#### Source material:
* * *
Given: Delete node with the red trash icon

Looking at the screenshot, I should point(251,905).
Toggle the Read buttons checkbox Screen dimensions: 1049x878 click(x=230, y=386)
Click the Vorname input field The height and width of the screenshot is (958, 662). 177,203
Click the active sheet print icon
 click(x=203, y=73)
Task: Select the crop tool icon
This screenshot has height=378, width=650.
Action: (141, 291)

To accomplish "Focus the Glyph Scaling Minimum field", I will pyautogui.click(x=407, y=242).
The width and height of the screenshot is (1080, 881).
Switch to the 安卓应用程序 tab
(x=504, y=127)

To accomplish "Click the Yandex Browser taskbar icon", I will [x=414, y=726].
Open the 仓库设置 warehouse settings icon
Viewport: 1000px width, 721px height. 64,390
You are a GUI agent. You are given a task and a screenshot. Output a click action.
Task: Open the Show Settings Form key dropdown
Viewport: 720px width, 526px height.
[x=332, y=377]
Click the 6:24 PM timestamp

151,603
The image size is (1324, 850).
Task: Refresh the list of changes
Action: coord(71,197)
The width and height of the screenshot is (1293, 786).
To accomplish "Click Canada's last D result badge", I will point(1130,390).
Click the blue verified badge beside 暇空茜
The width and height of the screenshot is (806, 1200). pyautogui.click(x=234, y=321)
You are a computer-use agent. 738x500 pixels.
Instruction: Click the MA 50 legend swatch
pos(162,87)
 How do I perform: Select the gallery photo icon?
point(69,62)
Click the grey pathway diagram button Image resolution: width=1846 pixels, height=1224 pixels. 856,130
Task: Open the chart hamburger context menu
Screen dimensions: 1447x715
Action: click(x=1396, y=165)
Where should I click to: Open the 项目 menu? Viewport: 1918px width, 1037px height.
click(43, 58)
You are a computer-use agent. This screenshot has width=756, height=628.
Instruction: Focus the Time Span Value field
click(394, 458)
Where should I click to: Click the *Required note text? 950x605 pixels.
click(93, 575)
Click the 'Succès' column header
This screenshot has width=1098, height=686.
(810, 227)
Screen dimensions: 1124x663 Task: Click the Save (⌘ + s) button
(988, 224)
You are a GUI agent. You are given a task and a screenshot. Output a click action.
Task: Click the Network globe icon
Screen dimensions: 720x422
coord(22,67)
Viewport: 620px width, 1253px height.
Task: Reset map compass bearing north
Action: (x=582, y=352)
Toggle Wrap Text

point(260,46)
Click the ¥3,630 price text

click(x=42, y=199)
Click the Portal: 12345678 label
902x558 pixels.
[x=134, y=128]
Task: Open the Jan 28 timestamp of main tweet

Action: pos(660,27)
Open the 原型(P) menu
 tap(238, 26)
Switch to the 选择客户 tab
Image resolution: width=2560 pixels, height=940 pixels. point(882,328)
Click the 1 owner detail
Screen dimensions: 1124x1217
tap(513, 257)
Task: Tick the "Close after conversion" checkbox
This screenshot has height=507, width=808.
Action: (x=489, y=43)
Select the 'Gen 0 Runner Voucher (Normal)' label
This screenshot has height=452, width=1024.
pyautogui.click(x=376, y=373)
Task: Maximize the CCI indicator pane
* * *
#### What you should do:
All of the entries above should be written out verbatim.

#### Answer box:
Given: Delete node with the red trash icon

Looking at the screenshot, I should point(251,905).
Toggle the Read buttons checkbox Screen dimensions: 1049x878 click(x=230, y=386)
Click the Vorname input field The height and width of the screenshot is (958, 662). 177,203
Click the active sheet print icon
 click(x=203, y=73)
Task: Select the crop tool icon
This screenshot has height=378, width=650.
Action: (141, 291)

To accomplish "Focus the Glyph Scaling Minimum field", I will pyautogui.click(x=407, y=242).
The width and height of the screenshot is (1080, 881).
Switch to the 安卓应用程序 tab
(x=504, y=127)

To accomplish "Click the Yandex Browser taskbar icon", I will [x=414, y=726].
Open the 仓库设置 warehouse settings icon
Viewport: 1000px width, 721px height. 64,390
You are a GUI agent. You are given a task and a screenshot. Output a click action.
Task: Open the Show Settings Form key dropdown
Viewport: 720px width, 526px height.
[x=332, y=377]
Click the 6:24 PM timestamp

151,603
The image size is (1324, 850).
Task: Refresh the list of changes
Action: coord(71,197)
The width and height of the screenshot is (1293, 786).
To accomplish "Click Canada's last D result badge", I will point(1130,390).
Click the blue verified badge beside 暇空茜
The width and height of the screenshot is (806, 1200). pyautogui.click(x=234, y=321)
You are a computer-use agent. 738x500 pixels.
Instruction: Click the MA 50 legend swatch
pos(162,87)
 How do I perform: Select the gallery photo icon?
point(69,62)
Click the grey pathway diagram button Image resolution: width=1846 pixels, height=1224 pixels. 856,130
Task: Open the chart hamburger context menu
Screen dimensions: 1447x715
Action: click(x=1396, y=165)
Where should I click to: Open the 项目 menu? Viewport: 1918px width, 1037px height.
click(43, 58)
You are a computer-use agent. This screenshot has width=756, height=628.
Instruction: Focus the Time Span Value field
click(394, 458)
Where should I click to: Click the *Required note text? 950x605 pixels.
click(93, 575)
Click the 'Succès' column header
This screenshot has width=1098, height=686.
(810, 227)
Screen dimensions: 1124x663 Task: Click the Save (⌘ + s) button
(988, 224)
You are a GUI agent. You are given a task and a screenshot. Output a click action.
Task: Click the Network globe icon
Screen dimensions: 720x422
coord(22,67)
Viewport: 620px width, 1253px height.
Task: Reset map compass bearing north
Action: (x=582, y=352)
Toggle Wrap Text

point(260,46)
Click the ¥3,630 price text

click(x=42, y=199)
Click the Portal: 12345678 label
902x558 pixels.
[x=134, y=128]
Task: Open the Jan 28 timestamp of main tweet

Action: pos(660,27)
Open the 原型(P) menu
 tap(238, 26)
Switch to the 选择客户 tab
Image resolution: width=2560 pixels, height=940 pixels. point(882,328)
Click the 1 owner detail
Screen dimensions: 1124x1217
tap(513, 257)
Task: Tick the "Close after conversion" checkbox
This screenshot has height=507, width=808.
Action: (x=489, y=43)
Select the 'Gen 0 Runner Voucher (Normal)' label
This screenshot has height=452, width=1024.
pyautogui.click(x=376, y=373)
Task: Maximize the CCI indicator pane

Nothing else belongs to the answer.